Febrile neutropenia is a common treatment-related complication in oncologic pediatric patients with substantial morbidities and mortalities. Recent studies found that the mortality rate of febrile neutropenic pediatric patients was approximately 0.5–6 percent [1–3]. A previous study in King Chulalongkorn Memorial Hospital, Thailand, from 2007 to 2009 found that the incidence of febrile neutropenia in pediatric patients per 100 admissions was 21.2 and the mortality rate was 16.6 percent [4].

Antibiotics remain the mainstay treatment of febrile neutropenia which influences the clinical outcome of infection.

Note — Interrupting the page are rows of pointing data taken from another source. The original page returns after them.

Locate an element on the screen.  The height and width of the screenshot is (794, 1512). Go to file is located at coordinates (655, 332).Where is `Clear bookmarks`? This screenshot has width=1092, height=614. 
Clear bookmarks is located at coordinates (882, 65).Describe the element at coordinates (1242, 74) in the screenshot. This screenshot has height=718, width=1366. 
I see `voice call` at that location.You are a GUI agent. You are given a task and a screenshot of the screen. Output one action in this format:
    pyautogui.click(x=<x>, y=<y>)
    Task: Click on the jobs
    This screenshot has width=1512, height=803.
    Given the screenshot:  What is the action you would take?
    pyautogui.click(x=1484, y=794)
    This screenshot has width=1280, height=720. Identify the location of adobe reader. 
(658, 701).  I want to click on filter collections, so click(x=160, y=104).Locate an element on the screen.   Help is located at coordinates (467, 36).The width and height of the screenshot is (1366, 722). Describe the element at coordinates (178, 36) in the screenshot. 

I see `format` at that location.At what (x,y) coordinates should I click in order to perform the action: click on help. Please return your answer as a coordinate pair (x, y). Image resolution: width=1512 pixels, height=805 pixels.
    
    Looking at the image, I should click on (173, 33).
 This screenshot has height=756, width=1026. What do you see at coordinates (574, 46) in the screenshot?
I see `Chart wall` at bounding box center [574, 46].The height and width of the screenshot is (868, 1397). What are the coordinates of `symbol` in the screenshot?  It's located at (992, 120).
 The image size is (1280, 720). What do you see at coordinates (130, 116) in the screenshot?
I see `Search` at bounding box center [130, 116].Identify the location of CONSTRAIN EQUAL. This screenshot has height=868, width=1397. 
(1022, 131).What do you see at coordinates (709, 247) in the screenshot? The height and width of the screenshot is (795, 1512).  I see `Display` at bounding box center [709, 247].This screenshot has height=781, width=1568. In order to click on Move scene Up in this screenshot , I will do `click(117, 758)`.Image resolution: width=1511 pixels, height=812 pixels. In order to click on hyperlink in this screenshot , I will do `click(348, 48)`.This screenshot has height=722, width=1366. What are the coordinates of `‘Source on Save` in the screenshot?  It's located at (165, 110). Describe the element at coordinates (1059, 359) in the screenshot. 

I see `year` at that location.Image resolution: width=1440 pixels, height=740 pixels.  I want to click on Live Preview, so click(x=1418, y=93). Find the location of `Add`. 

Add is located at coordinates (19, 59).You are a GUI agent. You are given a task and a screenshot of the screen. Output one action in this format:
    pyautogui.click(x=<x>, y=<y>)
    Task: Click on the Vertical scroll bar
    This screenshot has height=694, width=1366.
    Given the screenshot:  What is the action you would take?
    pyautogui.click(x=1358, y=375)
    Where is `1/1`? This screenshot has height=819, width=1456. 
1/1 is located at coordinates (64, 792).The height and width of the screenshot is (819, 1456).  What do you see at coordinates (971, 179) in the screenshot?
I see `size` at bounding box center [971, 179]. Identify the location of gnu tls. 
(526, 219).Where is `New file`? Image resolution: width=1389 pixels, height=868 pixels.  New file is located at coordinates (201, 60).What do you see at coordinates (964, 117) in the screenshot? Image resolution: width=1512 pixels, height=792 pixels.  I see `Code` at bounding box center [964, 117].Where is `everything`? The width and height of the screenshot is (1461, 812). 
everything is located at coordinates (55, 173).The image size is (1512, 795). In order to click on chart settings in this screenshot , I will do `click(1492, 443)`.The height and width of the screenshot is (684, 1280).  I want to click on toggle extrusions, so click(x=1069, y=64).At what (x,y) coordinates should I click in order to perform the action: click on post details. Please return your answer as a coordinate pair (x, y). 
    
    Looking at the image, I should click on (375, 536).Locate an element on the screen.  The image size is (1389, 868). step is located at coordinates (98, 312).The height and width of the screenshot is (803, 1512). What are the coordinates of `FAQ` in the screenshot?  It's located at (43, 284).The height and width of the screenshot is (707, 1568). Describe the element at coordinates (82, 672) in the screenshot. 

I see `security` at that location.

The choice of empirical antibiotic treatment should be based on the patient’s infectious risk, potential site of infection, predominant causative pathogens, and sensitivity of those organisms to antibiotics which varies between each center [5]. Recent studies have found that 25–50% of febrile neutropenic episodes were microbiologically documented infections [2, 3, 5, 6]. The previous studies during 2000–2010 showed that the most common isolated pathogens in febrile neutropenic patients were bacteria [2–6]. There has been an increasing proportion of Gram-positive bacterial infection due to central venous catheter insertion in these patients [6–8]. Previous studies in developed countries found that there has been a shift in the causative microorganisms to Gram-positive bacteria [2, 6, 7, 9, 10] but Gram-negative bacteria continue to be a predominant causative pathogen among developing countries [3–5, 11] The previous study during 2007–2009 in Thailand reported that the most common pathogens isolated from cultures in pediatric oncologic patients were Gram-negative bacteria (80%) [4].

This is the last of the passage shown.